*WORK ITEM:*
Please say how many lines below include the word "section", with nothing beyond the number.

*RECORDS:*
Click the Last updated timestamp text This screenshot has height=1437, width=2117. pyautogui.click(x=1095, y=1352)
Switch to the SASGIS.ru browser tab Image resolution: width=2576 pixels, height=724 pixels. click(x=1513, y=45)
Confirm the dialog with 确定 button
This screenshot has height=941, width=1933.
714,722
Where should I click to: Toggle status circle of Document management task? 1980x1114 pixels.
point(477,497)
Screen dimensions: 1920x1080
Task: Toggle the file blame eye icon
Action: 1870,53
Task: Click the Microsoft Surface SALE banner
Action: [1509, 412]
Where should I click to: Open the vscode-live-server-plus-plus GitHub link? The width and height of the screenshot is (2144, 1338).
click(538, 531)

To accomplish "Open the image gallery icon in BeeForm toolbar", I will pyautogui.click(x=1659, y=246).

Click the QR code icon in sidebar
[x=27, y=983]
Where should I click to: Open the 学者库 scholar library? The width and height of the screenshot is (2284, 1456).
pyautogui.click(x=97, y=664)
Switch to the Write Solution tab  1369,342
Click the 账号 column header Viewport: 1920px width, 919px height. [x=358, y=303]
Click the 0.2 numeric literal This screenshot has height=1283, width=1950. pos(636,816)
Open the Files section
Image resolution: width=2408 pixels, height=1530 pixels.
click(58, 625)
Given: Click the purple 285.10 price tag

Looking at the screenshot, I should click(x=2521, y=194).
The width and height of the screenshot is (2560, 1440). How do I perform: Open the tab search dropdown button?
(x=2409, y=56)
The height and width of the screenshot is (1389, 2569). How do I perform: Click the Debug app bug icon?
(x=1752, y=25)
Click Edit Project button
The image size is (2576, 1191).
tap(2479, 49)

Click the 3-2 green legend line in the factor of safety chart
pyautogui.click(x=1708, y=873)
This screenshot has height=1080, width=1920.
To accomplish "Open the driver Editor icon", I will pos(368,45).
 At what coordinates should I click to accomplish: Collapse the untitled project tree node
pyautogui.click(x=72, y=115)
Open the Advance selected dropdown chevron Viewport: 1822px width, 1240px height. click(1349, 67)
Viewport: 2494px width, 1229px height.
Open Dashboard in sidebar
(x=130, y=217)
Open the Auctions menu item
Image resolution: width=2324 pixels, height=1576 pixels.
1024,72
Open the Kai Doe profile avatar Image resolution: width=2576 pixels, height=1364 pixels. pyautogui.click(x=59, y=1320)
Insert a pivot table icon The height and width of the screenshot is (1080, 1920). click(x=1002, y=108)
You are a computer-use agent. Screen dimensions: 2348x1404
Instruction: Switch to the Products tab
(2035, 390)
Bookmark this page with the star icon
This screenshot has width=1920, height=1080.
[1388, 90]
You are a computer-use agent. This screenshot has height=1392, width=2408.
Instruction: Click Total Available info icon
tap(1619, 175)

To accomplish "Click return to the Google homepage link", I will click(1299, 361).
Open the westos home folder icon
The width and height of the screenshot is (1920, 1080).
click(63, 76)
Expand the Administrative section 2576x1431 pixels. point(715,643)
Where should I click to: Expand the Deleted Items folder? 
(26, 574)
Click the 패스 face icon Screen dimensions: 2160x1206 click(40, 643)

*EXERCISE RESULT:*
2